Год спустя мама рассказала ещё один случай:

– Сижу один раз на кухне, реву, причитаю, зову Николая. Вдруг дверь открывается, и Николай заходит. Я удивилась, говорю: «Дак как ты зашёл? Даже ворота не стукнули, и двери в сенках не стукнули, и собака у нас теперь другая, даже не залаяла». А он говорит: «Да так я тихонько зашёл». Я голову опустила, чтобы кончик платка взять да глаза вытереть. Глаза-то опустила, смотрю: а у него вместо ног копыта. Чуть не описялась на месте, а виду не подаю. Говорю: «Давай я тебе мёду принесу из чулана, чаю попьёшь с дороги». Встала, взяла вазочку, а он говорит, что не надо мёду, давай посидим, поговорим. Ну я уж не помню, как с вазочкой-то мимо него проскочила, да к Нюре Костюшихе скорей! Рассказала ей всё. Обратно вместе идём, боимся обе. Но уж никого не было.

* * *

В конце концов мама добилась своего. Она писала письма в райком партии, писала письма Николаю. Николай с семьёй переехал в Воткинск, стал часто навещать её. Талантливый ветеринар встал за станок и колхозные поля поменял на заводской цех. Стал ли он счастливее? Вскоре он, к маминой радости, развёлся с Ниной, оставил троих детей. Потом ушёл и от другой жены, потом и от третьей. Что же это было со стороны мамы? Безмерная материнская любовь или желание подчинить себе обстоятельства? И если всё-таки любовь, то хорошо, что она была направлена не на меня.
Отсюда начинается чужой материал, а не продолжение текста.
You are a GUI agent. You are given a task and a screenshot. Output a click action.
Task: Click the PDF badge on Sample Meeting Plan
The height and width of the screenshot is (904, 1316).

Этим летом я начала работать в колхозе. Мама начала было сомневаться, отпускать ли меня, но я так стала напирать, что сомнения были быстро сломлены. Мне уже четырнадцать! Какие там могут быть сомнения?! Сначала нас, новеньких, посылали на ерундовые работы: почистить, например, картофельное хранилище перед новым урожаем. Но приближался сенокос – вот, где настоящая работа! В эту пору мобилизовали всех: и старых, и малых. Старики с раннего утра стучали по литовкам – готовили для косарей, чинили вилы, деревянные грабли. Ещё совсем недавно сено косили вручную, но несколько лет назад появились конные сенокосилки и конные грабли. Для своей личной скотинки, понятное дело, до сих пор косили вручную. На покос формировали бригады, во главе которых стоял скирдоправ. Это был самый опытный человек – мастер. Мальчишки помельче сидели на лошадях, запряжённых в волокуши – специальным образом уложенные кусты, на которые парни или женщины покрепче накладывали сено. Девчонки помельче вроде меня деревянными граблями подгребали за женщинами остатки сена дочиста и тоже отправляли его на волокуши. Мальчишки подвозили сено на волокушах к тому месту, где должен быть стог. Пара крепких мужиков стаскивала сено с волокуш и подавала скирдоправу, а скирдоправ укладывал его. Причём начиналась укладка не на землю, а на заранее приготовленные и уложенные сухие сучки, чтобы сено не гнило. Скирдоправ должен был уложить сено так, чтобы стог не перекосило, чтобы он не упал. Сено должно было быть уложено в таком направлении, чтобы дождь скатывался по нему, а не просачивался внутрь стога, чтобы ветер не задирал сено, а обтекал его. Обычно наша мама была скирдоправом, но к тому времени, когда я пришла на покос, она была уже в возрасте и перешла на «лёгкий» труд. Она стала поварихой.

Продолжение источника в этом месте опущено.